Density of neuronal cells in the hilus 90 days after pilocarpine injection. SE animals presented decreased neuronal density as compared to controls and NoSE animals in both Anx and Non-Anx groups. Control animals and NoSE animals, in both Anx and Non-Anx groups, showed similar amounts of cells. Values: mean ± SEM. Two-Way ANOVA, Bonferroni post hoc test, Seizure p < 0.05 *vs Controls, #vs NoSE; Anxiety p>0.05; Interaction p>0.05.

FIGURE 3

Photomicrographs of Nissl staining in the hilus of the hippocampus 90 days after pilocarpine injection. (A) Control (B) NoSE (C) SE animal.
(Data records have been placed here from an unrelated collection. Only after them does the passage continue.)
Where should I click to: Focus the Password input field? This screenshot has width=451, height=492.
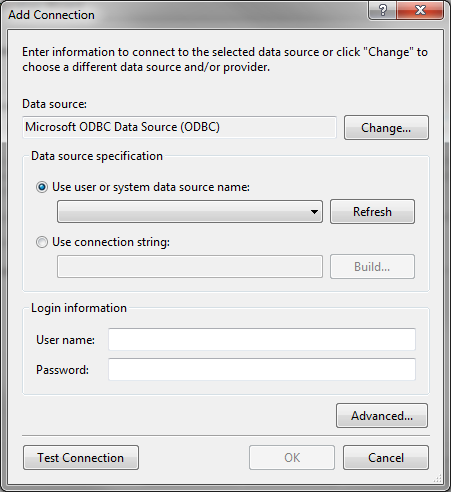click(x=262, y=369)
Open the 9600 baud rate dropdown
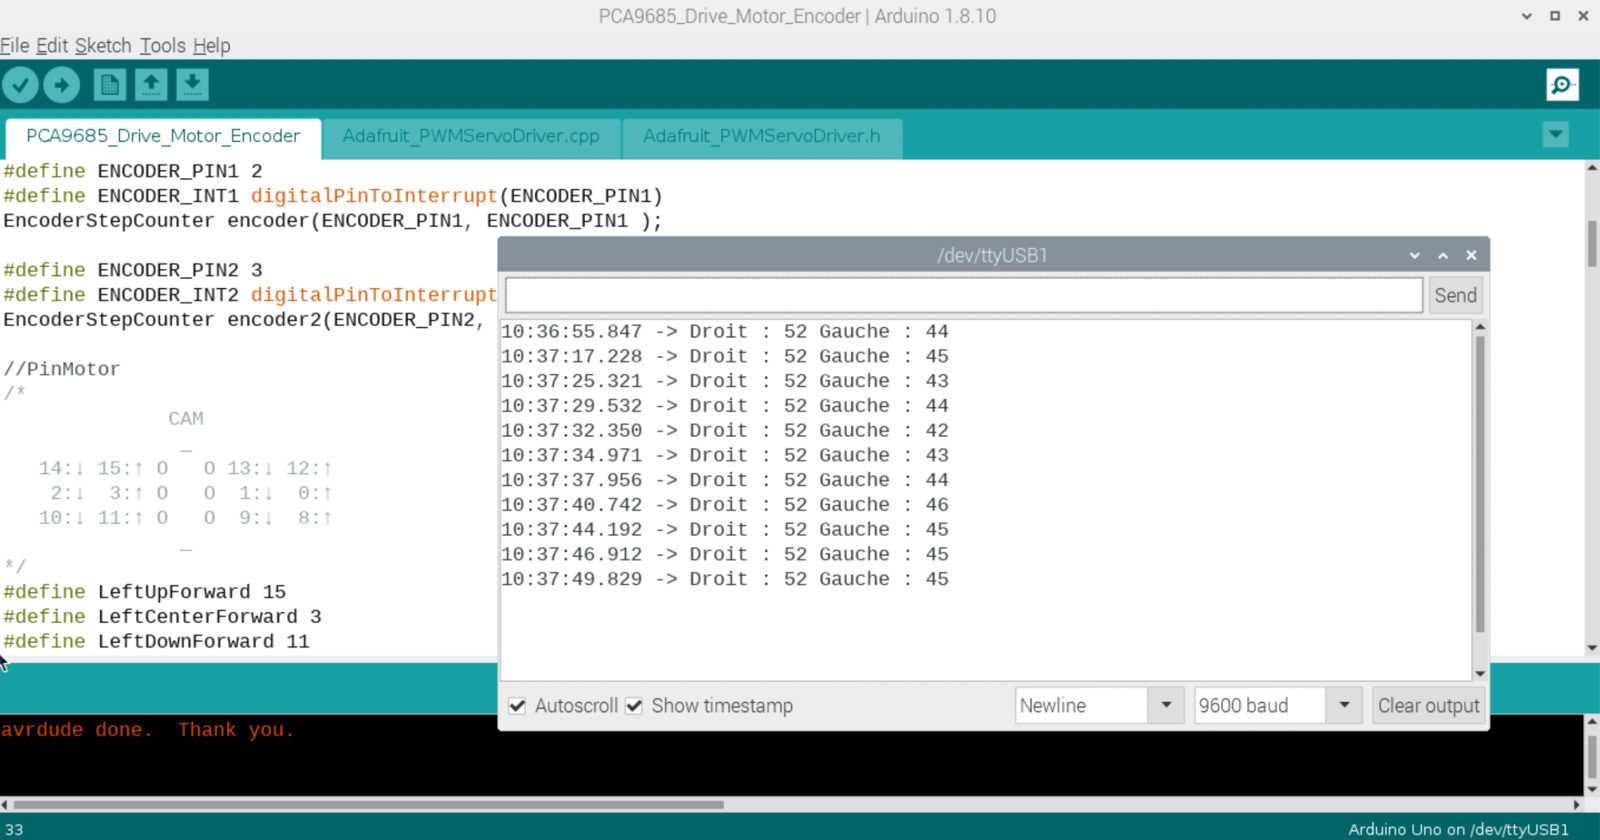This screenshot has height=840, width=1600. [1344, 706]
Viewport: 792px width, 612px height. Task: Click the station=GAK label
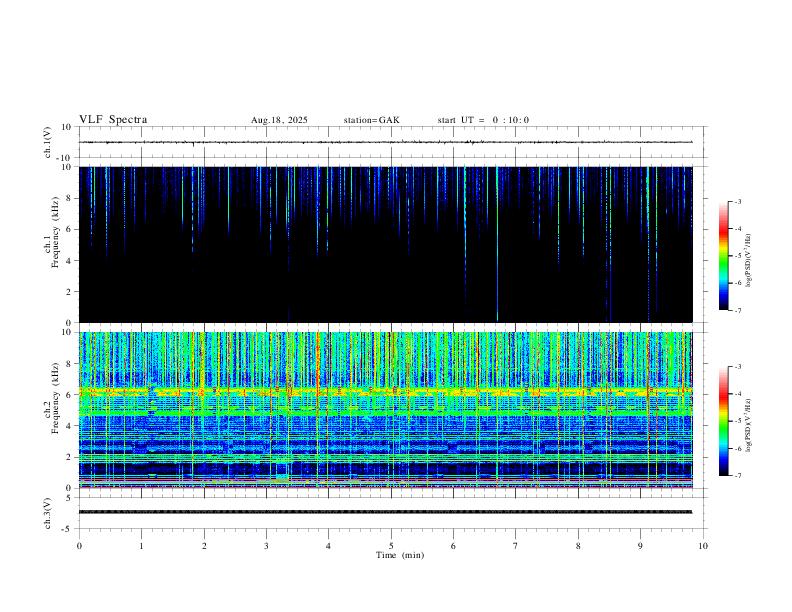tap(371, 120)
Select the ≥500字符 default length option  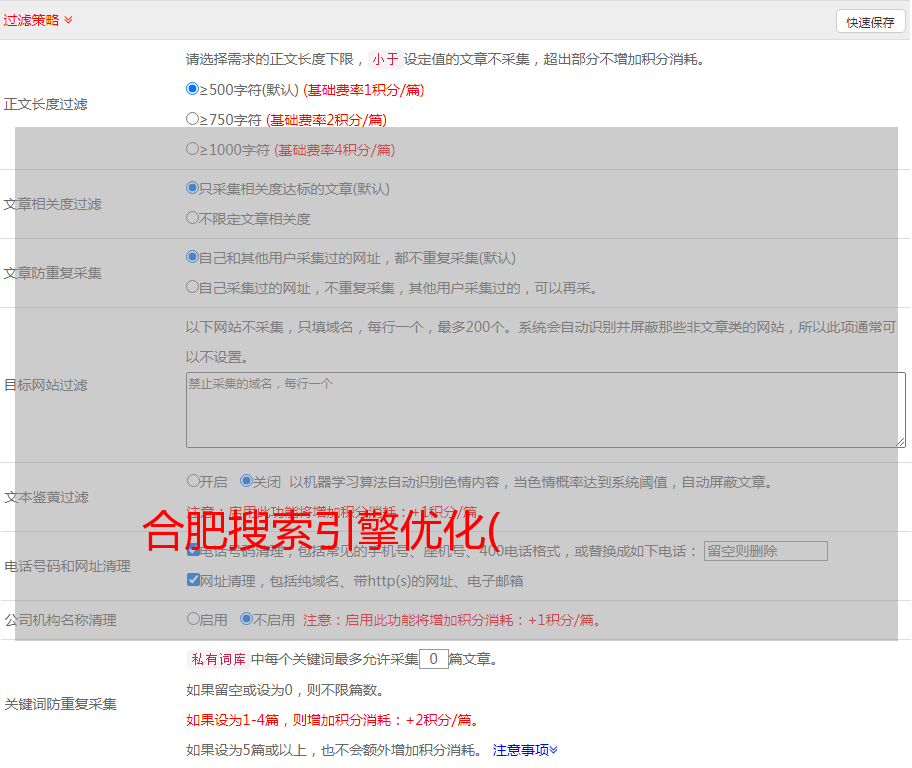tap(193, 89)
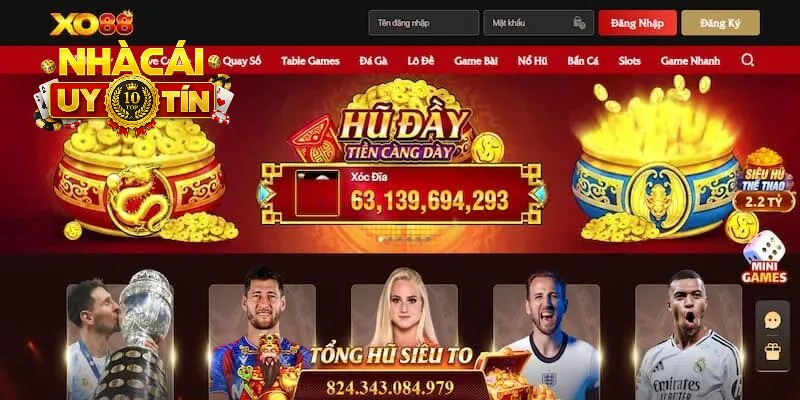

Note intense neuronal loss in SE group as compared to controls and NoSE groups. Scale bar: 100 μm.

FIGURE 4

Density of NPY + cells in several regions 90 days after pilocarpine injection. (A) Anxious group. (B) Non-Anxious group. The NPY + cell density in the hilus and CA3 hippocampal regions was influenced by anxiety (^&A vs B). Most differences occurred within groups, where pilocarpine injection and SE development influenced the NPY + cell density as compared to controls (except for the dentate gyrus, and the piriform and entorhinal cortices in Non-Anx animals, A and B). Values: mean ± SEM. Two-Way ANOVA, Bonferroni post hoc test, ^& p < 0.05 Anxious vs Non-Anxious; SE group vs Controls (**p < 0.01, ***p < 0.001) and SE group vs NoSE (^# p < 0.05, ##p < 0.01, ###p < 0.001). NPY, neuropeptide Y; DG, dentate gyrus; BL, basolateral amygdala; BM, basomedial amygdala; Pir, piriform; Ent, entorhinal cortex.

FIGURE 5

Photomicrographs of NPY + cells in hippocampal regions. (1) Dentate gyrus and hilus, (2) CA3 and (3) CA1. (a, b and c) Anx (a`, b` and c`) Non-Anx (a, a`) Controls (b, b`) NoSE (c, c`) SE. Note intense (darker) and widespread staining in regions which coincide with mossy fiber sprouting in the dentate gyrus, hilus and CA3, exclusively in SE animals (arrow heads). Scale bar: 250 μm.

FIGURE 6

Photomicrographs of NPY + cells in different brain regions. (1) Amygdala, (2) Piriform cortex, (3) Entorhinal cortex (a, b and c) Anx (a`, b` and c`) Non-Anx (a, a`) Controls (b, b`) NoSE (c, c`) SE. Scale bars: 500 μm.

FIGURE 7

Density of PV in several regions 90 days after pilocarpine injection. (A) Anxious group (B) Non-Anxious group. The PV density in the dentate gyrus and hilus was influenced by the anxiety (&A vs B). Also, pilocarpine injection and SE development influenced PV density in the basolateral amygdala and piriform cortex, but only in Non-Anx group (B). Values: mean ± SEM. Two-Way ANOVA, Bonferroni post hoc test, p < 0 .05 &Anxious vs Non-Anxious; SE group vs Controls (*p < 0.05; ***p < 0.001) and SE group vs NoSE (^# p < 0.05); Interaction p > 0.05. Parvalbumin, PV; DG, dentate gyrus; BL, basolateral amygdala; BM, basomedial amygdala; Pir, piriform; Ent, entorhinal cortex.

FIGURE 8

Photomicrographs of PV + cells in the different brain regions. Hippocampal dentate gyrus and hilus in Non-Anxious (A) and Anxious (B) animals. Piriform cortex in Control (C), NoSE (D) and SE (E) animals. Note increased number of PV + cells in the animal of the Anx group as compared to Non-Anx group and decreased PV density in NoSE and SE animals as compared to Controls. Scale bar: 100 µm.

FIGURE 9

Photomicrographs of Neo-Timm staining in the hippocampal dentate gyrus. (A) Control (B) NoSE (C) SE animal. Note slightly increase of Timm staining in NoSE animals and evident darker staining, especially at the inner molecular layer of the dentate gyrus in SE animals. (D) Densitometry analysis of the inner molecular layer confirmed increased Neo-Timm intensity in SE animals and no influence of the anxiety level on mossy fiber sprouting. Values: mean ± SEM. Two-Way ANOVA, Bonferroni post hoc test, p < 0.05 SE groups *vs Controls, ^#vs NoSE. Scale bar: 50 μm.